Germany issues security warning after iOS jailbreak release
JailbreakMe tool, which gives iOS device users the freedom to run any application they want, could be used by bad guys to get unrestricted access to phones via malicious PDFs.
A tool that lets people remotely jailbreak their iPhones could be modified to attack iPhones and iPads with malicious PDFs and appears to have prompted Germany's government to issue a security warning to consumers.
The Dev-Team, and specifically member Comex, today released the latest version of JailbreakMe.com, which allows people to "just browse to http://www.jailbreakme.com on your device and install it from there!"
While, the tool gives iOS device users the freedom to run any application they want, including software not sanctioned by Apple, it could also be modified and used to deliver malware to iOS devices, and not just jailbroken ones.
After the tool was released, Germany's IT agency issued a statement warning of "critical weaknesses" in iOS that could provide attackers unrestricted access to a device if a malicious PDF is clicked on, according to The Associated Press.
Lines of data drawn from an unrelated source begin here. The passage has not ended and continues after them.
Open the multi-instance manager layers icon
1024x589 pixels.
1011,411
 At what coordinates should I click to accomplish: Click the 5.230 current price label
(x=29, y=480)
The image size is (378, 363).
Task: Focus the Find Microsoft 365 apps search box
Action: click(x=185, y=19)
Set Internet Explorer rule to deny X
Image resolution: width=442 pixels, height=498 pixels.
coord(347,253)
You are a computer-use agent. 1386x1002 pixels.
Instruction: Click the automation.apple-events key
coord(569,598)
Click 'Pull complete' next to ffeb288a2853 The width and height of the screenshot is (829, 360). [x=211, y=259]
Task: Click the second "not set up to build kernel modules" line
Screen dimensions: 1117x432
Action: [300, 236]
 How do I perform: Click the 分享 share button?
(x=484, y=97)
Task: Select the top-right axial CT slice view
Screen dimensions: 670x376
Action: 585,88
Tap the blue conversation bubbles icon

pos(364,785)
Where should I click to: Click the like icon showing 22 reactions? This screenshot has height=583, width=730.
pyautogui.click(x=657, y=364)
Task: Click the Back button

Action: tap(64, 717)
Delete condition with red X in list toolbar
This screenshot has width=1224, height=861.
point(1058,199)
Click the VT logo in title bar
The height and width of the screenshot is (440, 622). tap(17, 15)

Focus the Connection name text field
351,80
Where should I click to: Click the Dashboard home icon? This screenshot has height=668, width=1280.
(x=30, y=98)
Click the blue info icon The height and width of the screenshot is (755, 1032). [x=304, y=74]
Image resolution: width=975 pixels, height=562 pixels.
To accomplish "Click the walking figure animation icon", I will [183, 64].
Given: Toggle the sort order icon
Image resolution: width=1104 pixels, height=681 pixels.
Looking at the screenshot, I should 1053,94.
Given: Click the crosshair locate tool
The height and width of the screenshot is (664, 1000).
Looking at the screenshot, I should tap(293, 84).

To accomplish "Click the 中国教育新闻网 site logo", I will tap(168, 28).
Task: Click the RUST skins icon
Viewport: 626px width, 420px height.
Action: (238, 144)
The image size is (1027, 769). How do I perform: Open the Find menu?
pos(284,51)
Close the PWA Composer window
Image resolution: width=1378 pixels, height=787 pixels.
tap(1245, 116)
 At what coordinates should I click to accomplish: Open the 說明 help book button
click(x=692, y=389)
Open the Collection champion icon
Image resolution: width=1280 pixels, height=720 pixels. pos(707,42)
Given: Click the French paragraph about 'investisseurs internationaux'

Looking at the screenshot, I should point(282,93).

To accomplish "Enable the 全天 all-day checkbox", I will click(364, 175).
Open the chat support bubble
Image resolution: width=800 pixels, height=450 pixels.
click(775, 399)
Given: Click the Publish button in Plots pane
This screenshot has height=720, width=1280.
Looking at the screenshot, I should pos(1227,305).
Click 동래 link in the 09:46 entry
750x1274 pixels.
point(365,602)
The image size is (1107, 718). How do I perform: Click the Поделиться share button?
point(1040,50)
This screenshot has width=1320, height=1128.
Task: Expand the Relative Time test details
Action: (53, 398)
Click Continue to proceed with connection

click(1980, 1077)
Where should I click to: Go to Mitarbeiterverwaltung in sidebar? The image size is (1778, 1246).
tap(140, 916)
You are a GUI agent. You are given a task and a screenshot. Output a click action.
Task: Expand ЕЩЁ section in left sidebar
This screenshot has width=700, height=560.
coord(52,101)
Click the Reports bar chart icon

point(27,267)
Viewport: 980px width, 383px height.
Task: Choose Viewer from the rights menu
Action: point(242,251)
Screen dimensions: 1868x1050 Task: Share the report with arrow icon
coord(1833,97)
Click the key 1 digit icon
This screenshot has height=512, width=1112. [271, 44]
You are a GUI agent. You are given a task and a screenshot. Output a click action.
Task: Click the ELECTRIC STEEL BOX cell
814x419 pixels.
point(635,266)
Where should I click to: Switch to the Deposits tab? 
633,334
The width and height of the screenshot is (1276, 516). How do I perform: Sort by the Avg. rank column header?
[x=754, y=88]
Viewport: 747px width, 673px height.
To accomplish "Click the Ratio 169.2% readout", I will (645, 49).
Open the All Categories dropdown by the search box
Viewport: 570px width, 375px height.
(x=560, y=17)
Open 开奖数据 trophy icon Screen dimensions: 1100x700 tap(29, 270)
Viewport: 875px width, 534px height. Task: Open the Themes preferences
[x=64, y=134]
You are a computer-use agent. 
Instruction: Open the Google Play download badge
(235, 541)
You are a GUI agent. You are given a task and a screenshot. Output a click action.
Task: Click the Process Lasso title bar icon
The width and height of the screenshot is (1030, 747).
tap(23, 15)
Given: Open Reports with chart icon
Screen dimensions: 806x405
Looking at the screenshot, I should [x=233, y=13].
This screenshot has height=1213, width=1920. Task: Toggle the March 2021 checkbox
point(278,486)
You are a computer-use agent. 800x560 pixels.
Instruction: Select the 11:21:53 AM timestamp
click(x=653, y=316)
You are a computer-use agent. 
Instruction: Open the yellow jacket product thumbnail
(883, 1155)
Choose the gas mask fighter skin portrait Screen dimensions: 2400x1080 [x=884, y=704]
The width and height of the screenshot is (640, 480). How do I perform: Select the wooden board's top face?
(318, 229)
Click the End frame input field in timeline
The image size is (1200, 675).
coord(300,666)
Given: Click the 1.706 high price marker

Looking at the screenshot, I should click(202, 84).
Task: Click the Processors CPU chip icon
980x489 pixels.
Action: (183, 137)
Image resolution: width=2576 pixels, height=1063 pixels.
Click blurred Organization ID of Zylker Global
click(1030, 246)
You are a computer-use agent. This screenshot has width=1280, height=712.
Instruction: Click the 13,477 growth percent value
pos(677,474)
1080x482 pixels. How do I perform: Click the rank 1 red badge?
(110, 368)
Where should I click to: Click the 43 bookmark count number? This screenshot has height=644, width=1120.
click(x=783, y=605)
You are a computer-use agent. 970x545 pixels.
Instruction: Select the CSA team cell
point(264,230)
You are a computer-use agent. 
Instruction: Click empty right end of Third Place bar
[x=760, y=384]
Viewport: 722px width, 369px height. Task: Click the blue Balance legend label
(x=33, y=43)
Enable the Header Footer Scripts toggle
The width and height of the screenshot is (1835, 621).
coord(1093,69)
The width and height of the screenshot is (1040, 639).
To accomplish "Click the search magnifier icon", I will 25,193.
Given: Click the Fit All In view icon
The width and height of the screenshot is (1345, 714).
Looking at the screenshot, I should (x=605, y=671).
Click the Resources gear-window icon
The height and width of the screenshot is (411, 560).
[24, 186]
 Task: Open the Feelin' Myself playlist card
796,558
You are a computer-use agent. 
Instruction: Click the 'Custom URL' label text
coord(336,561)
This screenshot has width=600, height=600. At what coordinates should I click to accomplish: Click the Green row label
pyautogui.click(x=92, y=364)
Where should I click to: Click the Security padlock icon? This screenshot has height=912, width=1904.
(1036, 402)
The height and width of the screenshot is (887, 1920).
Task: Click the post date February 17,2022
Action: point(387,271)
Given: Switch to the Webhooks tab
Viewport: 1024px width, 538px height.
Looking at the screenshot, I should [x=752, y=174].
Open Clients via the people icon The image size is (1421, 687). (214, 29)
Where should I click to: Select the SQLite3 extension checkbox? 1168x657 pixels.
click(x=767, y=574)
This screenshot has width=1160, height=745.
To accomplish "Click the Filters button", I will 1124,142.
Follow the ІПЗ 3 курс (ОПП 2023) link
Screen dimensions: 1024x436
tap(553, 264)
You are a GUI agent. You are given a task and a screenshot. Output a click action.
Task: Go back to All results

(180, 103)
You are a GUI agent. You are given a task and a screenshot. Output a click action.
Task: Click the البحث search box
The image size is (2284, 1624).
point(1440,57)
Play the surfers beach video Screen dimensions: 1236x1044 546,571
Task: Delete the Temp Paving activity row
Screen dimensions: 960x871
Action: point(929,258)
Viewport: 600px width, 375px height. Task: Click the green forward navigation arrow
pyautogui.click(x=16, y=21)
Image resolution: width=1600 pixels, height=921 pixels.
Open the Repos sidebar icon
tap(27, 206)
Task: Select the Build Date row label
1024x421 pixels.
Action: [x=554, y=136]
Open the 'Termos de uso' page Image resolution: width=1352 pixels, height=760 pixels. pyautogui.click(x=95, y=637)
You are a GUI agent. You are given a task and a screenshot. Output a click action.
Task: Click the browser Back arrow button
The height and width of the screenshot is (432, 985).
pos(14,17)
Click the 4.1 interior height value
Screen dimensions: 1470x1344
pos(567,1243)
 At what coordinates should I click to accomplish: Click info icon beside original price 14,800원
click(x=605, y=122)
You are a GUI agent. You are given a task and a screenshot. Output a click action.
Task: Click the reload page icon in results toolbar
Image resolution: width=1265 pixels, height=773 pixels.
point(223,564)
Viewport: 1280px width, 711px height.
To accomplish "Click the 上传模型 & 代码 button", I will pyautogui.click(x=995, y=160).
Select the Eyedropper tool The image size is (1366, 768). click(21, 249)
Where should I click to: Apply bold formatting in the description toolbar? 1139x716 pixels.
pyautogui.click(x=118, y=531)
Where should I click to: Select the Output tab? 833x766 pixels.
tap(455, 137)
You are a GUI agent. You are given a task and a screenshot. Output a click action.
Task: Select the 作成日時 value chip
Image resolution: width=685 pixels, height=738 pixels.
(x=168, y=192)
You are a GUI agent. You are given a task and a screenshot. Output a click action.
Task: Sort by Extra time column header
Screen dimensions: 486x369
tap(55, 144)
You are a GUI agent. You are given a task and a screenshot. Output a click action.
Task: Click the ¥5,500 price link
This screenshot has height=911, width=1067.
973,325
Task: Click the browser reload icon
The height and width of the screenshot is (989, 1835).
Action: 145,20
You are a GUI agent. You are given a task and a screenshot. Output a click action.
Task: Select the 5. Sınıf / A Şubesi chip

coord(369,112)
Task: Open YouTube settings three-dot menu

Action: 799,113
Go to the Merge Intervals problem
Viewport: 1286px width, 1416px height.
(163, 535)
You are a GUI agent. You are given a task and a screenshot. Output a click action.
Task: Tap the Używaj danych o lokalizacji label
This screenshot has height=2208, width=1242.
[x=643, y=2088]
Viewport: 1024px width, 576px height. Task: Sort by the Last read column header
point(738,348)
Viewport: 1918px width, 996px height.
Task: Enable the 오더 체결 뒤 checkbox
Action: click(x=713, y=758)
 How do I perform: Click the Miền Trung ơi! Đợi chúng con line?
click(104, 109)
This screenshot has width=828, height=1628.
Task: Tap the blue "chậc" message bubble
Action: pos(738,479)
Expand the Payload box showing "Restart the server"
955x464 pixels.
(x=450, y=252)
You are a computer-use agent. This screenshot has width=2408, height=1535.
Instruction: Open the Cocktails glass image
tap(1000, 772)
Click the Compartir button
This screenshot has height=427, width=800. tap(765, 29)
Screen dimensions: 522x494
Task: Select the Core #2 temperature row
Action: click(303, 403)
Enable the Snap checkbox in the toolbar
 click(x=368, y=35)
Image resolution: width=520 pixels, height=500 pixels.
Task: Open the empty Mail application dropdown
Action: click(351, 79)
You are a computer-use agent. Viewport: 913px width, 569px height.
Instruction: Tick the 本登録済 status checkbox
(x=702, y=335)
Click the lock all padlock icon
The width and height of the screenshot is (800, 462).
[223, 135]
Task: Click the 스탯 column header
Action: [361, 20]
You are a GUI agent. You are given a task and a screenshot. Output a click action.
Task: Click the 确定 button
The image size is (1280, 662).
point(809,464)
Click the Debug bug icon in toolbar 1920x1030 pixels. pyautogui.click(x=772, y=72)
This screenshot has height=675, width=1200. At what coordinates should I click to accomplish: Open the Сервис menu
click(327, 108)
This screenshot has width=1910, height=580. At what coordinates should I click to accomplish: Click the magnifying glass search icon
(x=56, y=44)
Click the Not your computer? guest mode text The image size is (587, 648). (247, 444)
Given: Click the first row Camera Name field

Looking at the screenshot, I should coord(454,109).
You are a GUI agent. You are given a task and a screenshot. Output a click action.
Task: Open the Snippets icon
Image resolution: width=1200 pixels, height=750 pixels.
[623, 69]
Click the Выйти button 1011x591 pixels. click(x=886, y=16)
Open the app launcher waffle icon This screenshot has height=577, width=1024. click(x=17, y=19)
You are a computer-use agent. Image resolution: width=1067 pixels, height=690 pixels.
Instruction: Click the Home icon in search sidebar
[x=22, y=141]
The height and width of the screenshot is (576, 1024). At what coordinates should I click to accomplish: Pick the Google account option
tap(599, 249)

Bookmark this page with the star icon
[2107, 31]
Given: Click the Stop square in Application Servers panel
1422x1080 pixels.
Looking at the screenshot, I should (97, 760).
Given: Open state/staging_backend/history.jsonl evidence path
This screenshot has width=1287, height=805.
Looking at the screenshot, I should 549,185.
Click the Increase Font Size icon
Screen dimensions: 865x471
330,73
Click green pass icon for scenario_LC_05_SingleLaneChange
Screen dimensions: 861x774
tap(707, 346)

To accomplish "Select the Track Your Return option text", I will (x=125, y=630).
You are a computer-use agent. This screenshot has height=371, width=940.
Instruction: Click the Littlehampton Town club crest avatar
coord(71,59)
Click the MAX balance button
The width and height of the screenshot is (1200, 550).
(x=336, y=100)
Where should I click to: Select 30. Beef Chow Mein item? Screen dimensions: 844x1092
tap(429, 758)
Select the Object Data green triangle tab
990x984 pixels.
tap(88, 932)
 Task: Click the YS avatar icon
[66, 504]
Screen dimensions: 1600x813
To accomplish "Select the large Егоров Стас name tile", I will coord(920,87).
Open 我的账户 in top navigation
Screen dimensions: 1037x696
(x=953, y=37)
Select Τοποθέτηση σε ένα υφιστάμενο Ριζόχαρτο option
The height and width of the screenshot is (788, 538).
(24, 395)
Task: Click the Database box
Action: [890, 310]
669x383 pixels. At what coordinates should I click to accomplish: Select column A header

A spokeswoman in Apple's Cupertino, Calif., headquarters, told CNET that the company is working on a fix.
"Apple takes security very seriously. We're aware of this reported issue and are developing a fix that will be available to customers in an upcoming software update," Apple spokeswoman Trudy Muller said in a phone interview. She could not provide a time frame for the fix. Meanwhile, Apple discourages customers from jailbreaking their devices because it voids the warranty.
The Dev-Team acknowledged the security risk on its Web site, and said there is a "good chance the security impact of these vulnerabilities will remain theoretical."
The developers also released a patch called PDF Patcher 2 for the main vulnerability. The patch can only be installed on a jailbroken device, however, so non-jailbroken devices will remain vulnerable until Apple releases a fix.
"The Jailbreakme.com exploit downloads a payload to jailbreak the phone, but it could be changed to deliver a malicious payload," said Charlie Miller, a principal research consultant at Accuvant and an Apple security expert. "This is the first exploit that can defeat Apple's ASLR (Address Space Layout Randomization)," a security technique that can block certain types of attacks.
The German agency urged iOS device users to avoid opening PDF files of unknown origin, either in e-mail attachments or on Web sites. The agency did not respond to calls and e-mails from CNET today. According to a statement on its Web site (translated in Google Translate), the agency said "no attacks have been observed." In its statement, the agency also said that "possible attack scenarios for cybercriminals include the reading of confidential information (passwords, online banking data, calendars, e-mail content, text or contact information), access to built-in cameras, the interception of telephone conversations, and the GPS localization of the user."
Miller suggested that people with jailbroken devices install the PDF Patcher 2 patch to close the hole. And until Apple issues its fix, the only protection for non-jailbroken devices is to jailbreak them and then install the PDF Patcher 2 software.
"No one has seen a malicious payload yet, but it easily could be very serious," he said.
An earlier release of JailbreakMe.com prompted similar concerns nearly a year ago. Apple released an upgrade that resolved that issue shortly thereafter.